• WORK ORDER: Transcribe exactly, and only, the lines from the one with "How do I perform: Click" through the end of the records below, including both of those lines. Skip all pictures.

• Data items:
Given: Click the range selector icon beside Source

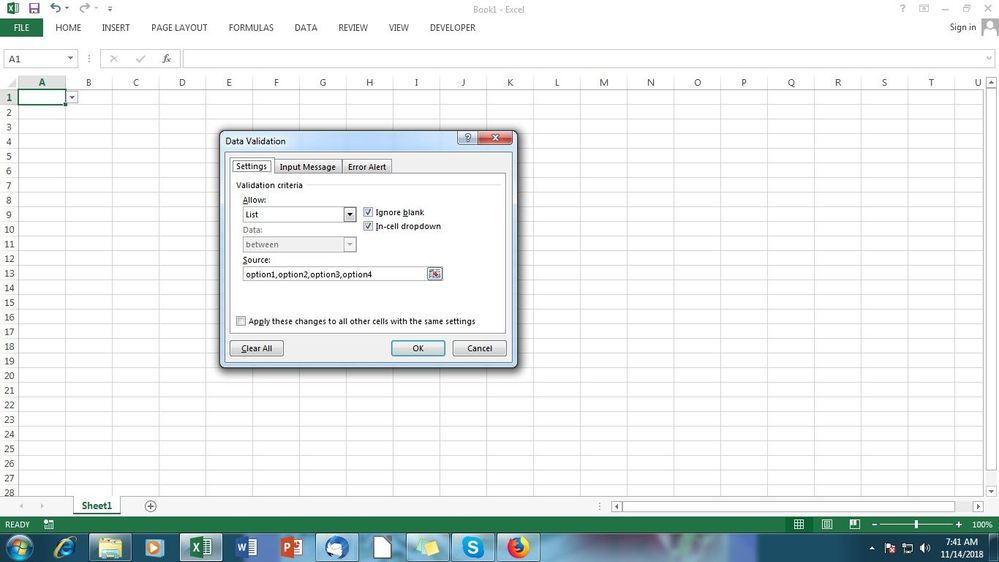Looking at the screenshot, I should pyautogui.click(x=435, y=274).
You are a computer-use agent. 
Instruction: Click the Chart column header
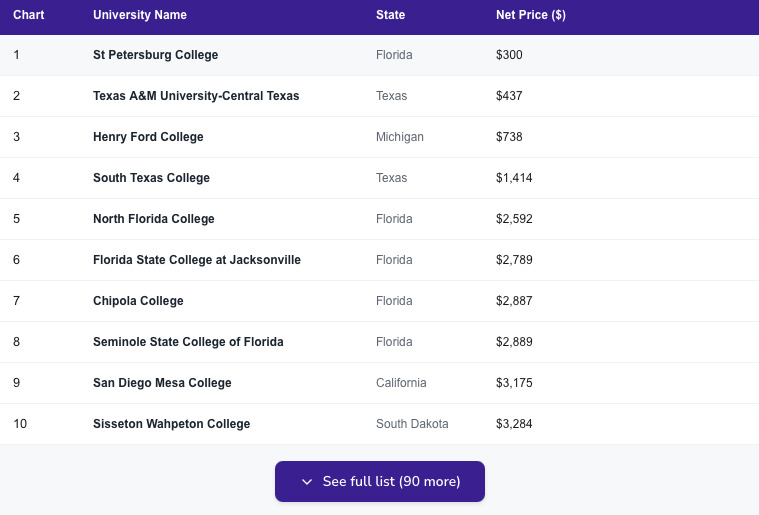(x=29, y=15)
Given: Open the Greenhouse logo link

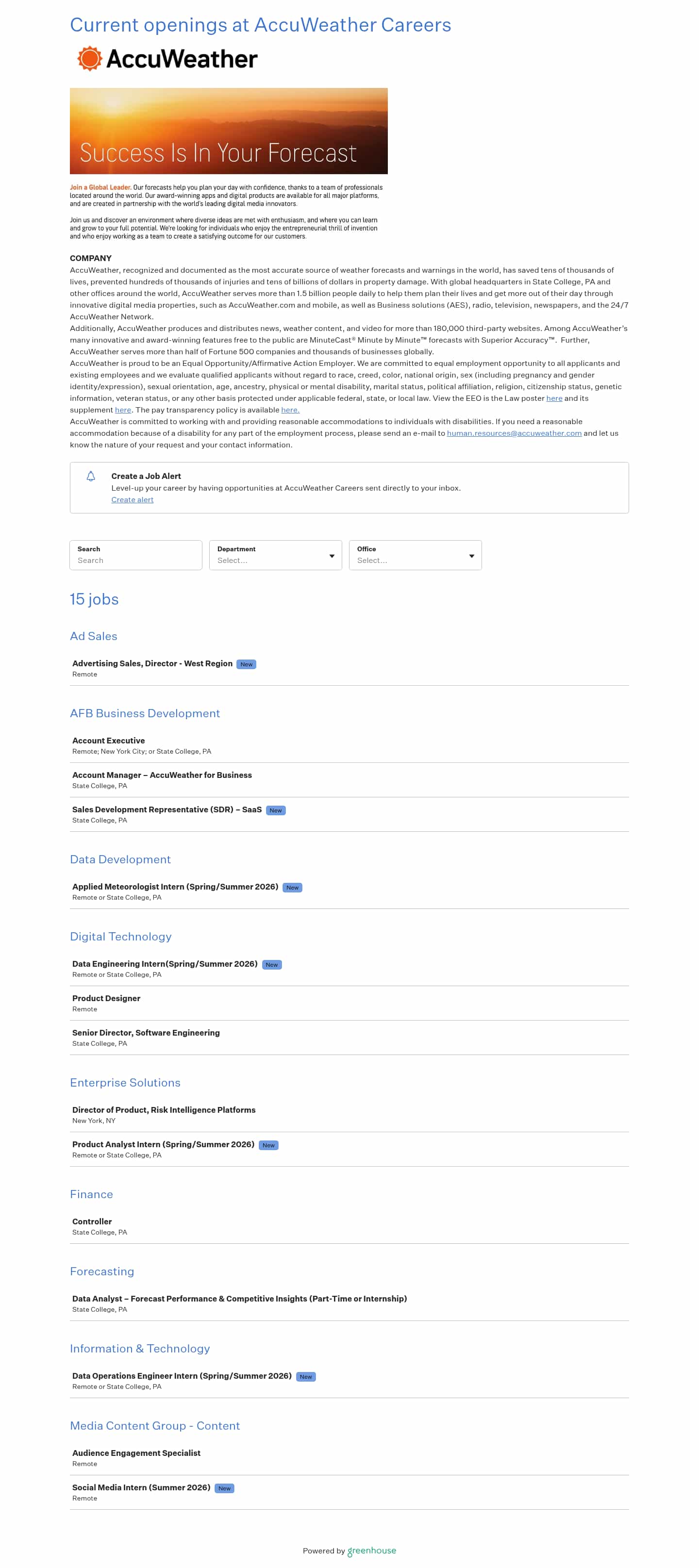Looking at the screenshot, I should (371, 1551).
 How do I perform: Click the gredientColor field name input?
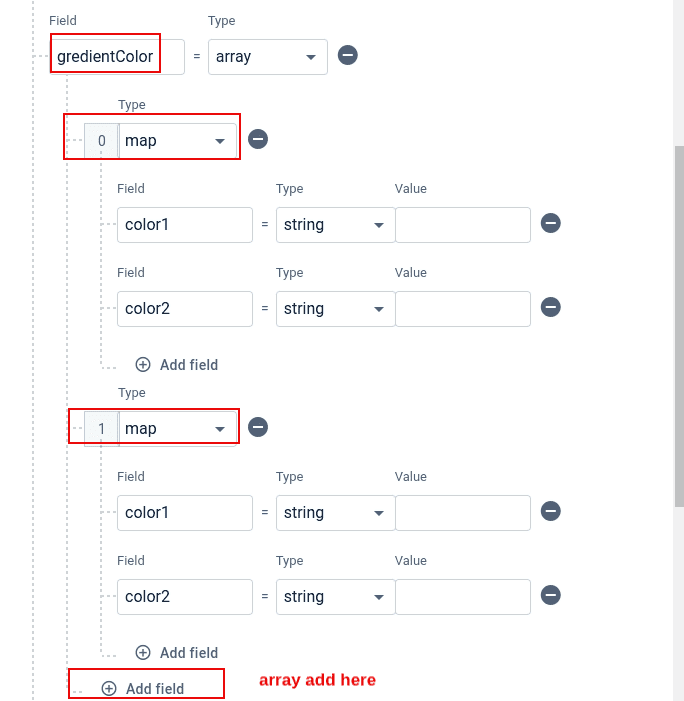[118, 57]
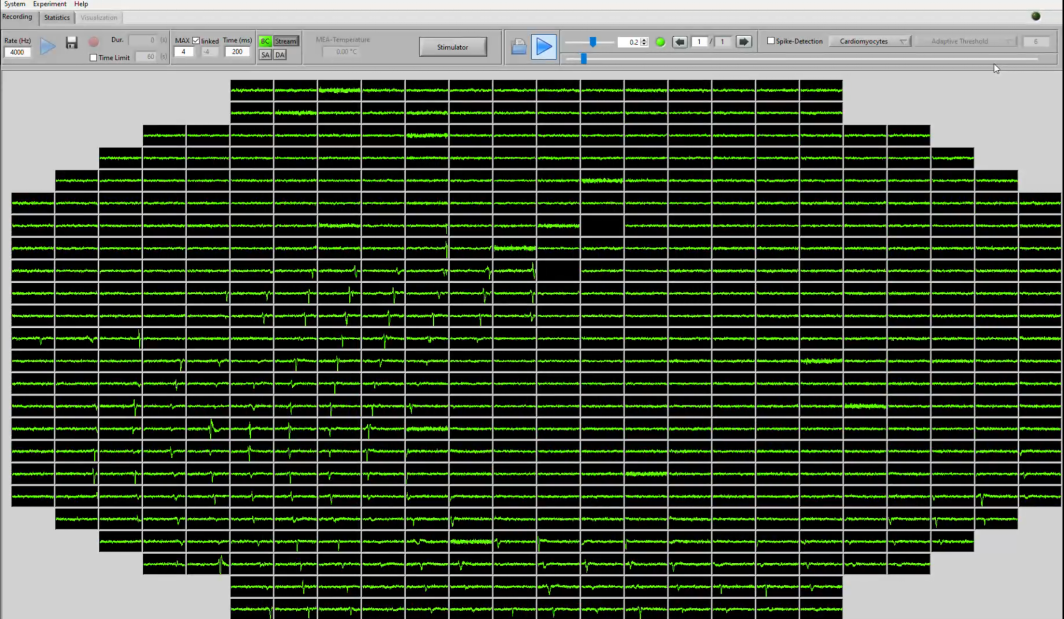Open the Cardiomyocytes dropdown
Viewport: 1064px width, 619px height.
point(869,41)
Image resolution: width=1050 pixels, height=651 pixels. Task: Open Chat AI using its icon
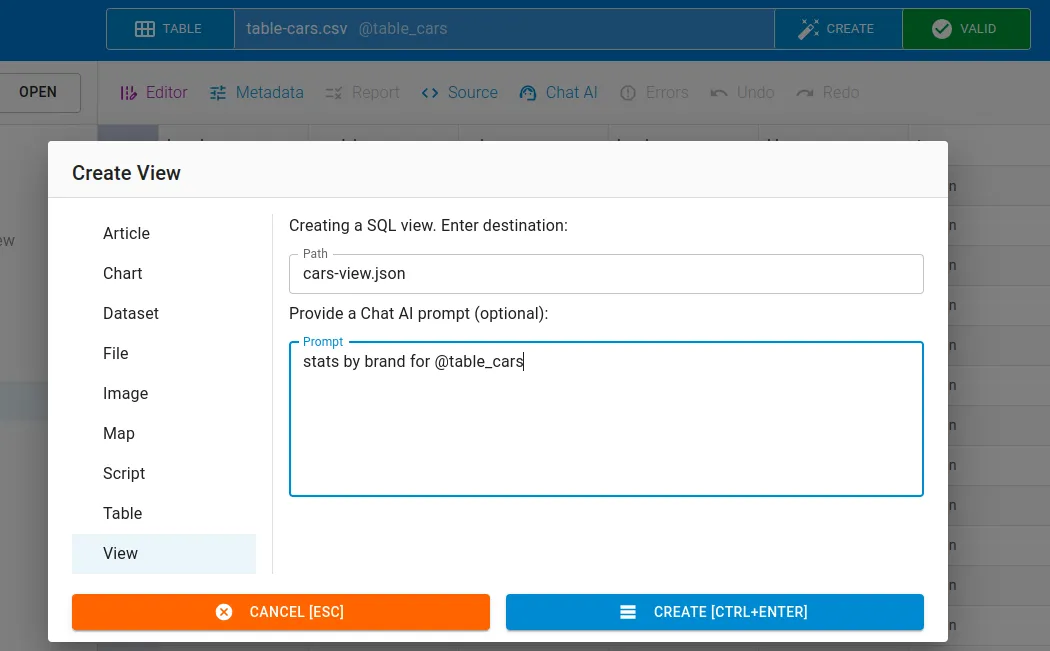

• REPLY:
 How do I perform: Click the gredientColor field name input?
[118, 57]
Open the Cardiomyocytes dropdown
Viewport: 1064px width, 619px height.
point(869,41)
Image resolution: width=1050 pixels, height=651 pixels. Task: Open Chat AI using its icon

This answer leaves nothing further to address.